Pictured above: Allegheny student assistant Melissa Mattwig, study co-author Susan Washko, and a University of Toronto research assistant collected soil at Bousson.


Matt Carter Poster Presentation
Visiting Assistant Professor of Geology Matt Carter presented a poster in September entitled “An Image Log-based Geometrical and Textural Analysis of a Low-angle Normal Fault System Beneath the FORGE Site near the Mineral Mountains, Utah” at the National Geological Society of America Conference in Phoenix, Arizona.


Kelly Pearce, visiting assistant professor of environmental science and sustainability, was a co-author on a chapter focusing on the North American River Otter in a recently published book, The Global Otter Conservation Strategy. The chapter identified causes of the historic decline of river otter populations that occurred during the late 1800s to mid-1900s and discussed the recent comeback of river otters throughout many portions of its historic range due to the success of reintroduction projects, improvements of aquatic habitat, and natural expansion of existing populations.


Ken Pinnow, professor of history and global health studies, gave an invited talk, “Their Bodies, Ourselves: The Criminal Personality as a Field of Technology and Self-Fashioning in the Early Soviet Union,” at the conference on Technologies of Mind and Body in the Soviet Union and the Eastern Bloc, University of Nottingham, UK, in May.

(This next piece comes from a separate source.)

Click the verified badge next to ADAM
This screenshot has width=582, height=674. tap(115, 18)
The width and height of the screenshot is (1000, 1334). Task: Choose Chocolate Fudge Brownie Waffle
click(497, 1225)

The presentation is part of his continuing work on the role of science and medicine in the study and shaping of individuals within the collectivist framework of the Soviet regime.



How and Why We Teach ShakespeareProfessor Emeritus of English James C. Bulman and Professor of Theatre Beth Watkins published a chapter about their team-taught course “Shakespeare: From Script to Performance” in How and Why We Teach Shakespeare, edited by Sidney Homan and published by Routledge Press in 2019. Bulman and Watkins’ chapter, “Acting as Ownership in the Shakespeare Classroom,” examines the interdisciplinary value of combining literary and performance analysis with acquisition of acting skills to teach students to “embody” a Shakespeare text, while diminishing the gulf between twenty-first-century sensibilities and early modern texts and helping students to understand the plays not as alien artifacts from a bygone era, but as living documents whose immediacy is readily apparent.


Barbara Riess, professor of Spanish, presented “Bodies of Work: Lost Voices of the Cuban Revolution?” at the 2019 Modern Language Association (MLA) International Symposium in Lisbon, Portugal from July 23-25, 2019. Riess shared her summer interview with author Daura Olema, currently living in exile in Turin, Italy, whose 1962 prize-winning novel Maestra Voluntaria portrayed the ideals to which the 1959 Cuban Revolution aspired.